Exercise directions:
Which lines in the records contain the word "This" with matching capitalization? Report each such line in full.

Item-finding records:
# # # # # # #

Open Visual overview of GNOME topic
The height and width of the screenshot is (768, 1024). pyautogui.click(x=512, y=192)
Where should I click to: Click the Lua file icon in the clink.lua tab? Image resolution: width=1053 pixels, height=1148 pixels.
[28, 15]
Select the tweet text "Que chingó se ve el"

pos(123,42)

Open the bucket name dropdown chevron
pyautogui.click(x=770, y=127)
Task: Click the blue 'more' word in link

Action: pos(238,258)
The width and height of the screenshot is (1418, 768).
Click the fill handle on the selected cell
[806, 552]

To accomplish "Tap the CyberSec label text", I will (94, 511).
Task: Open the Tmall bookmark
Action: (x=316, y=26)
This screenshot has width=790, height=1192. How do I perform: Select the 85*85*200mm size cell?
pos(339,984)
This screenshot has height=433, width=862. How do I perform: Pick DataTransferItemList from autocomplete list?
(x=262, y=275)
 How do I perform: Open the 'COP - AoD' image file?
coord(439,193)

# # # # # # #

Correct answer:
This screenshot has width=790, height=1192. How do I perform: Select the 85*85*200mm size cell?
This screenshot has height=433, width=862. How do I perform: Pick DataTransferItemList from autocomplete list?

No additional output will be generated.